Wanting
- First edition
- Author: Richard Flanagan
- Language: English
- Publisher: Knopf, Australia
- Publication date: 2008
- Publication place: Australia
- Media type: Print Hardback & Paperback
- Pages: 256 pp
- ISBN: 978-1-74166-655-7
- OCLC: 270765982
- Dewey Decimal: A823.3 22
- LC Class: PR9619.3.F525 W36 2008
- Preceded by: The Unknown Terrorist (2006)

= Wanting (novel) =

2008 novel by Richard Flanagan

Wanting is a 2008 novel by Australian author Richard Flanagan.

==Plot summary==
Wanting cuts between two stories based on real historical figures under the central theme of 'wanting' and is set in both nineteenth century Tasmania and Britain.
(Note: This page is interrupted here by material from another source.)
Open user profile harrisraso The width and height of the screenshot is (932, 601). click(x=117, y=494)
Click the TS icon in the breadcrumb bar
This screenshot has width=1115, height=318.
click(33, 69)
One tells the tale of an Aboriginal child, Mathinna, adopted by then governor of Van Diemen’s Land, Sir John Franklin and his wife Lady Jane; the other of Charles Dickens’ love affair with Ellen Ternan after one of his daughters dies.

==Reception==
Many critics regarded Wanting as one of the best novels of the year.

==Notes==
- Dedication: "For Kevin Perkins".
- Epigraph: "You see, reason, gentlemen, is a fine thing, that is unquestionable, but reason is only reason and satisfies only man's reasoning capacity, while wanting is a manifestation of the whole of life." Fyodor Dostoevsky
- Epigraph: "That which is wanting cannot be numbered." Ecclesiastes

==Awards==
- 2008 Western Australia Premier's Prize
- 2009 Queensland Premier's Prize
- 2009 New Yorker Notable Book of the Year
- 2009 Washington Post Book of the Year
- 2009 London Observer Book of the Year

==Interviews==
- Jason Steger in "The Age"
- Ramona Kaval on "The Book Show"
- Simon Bevilacqua in "The Mercury"
- Sally Warhaft on "Slow TV"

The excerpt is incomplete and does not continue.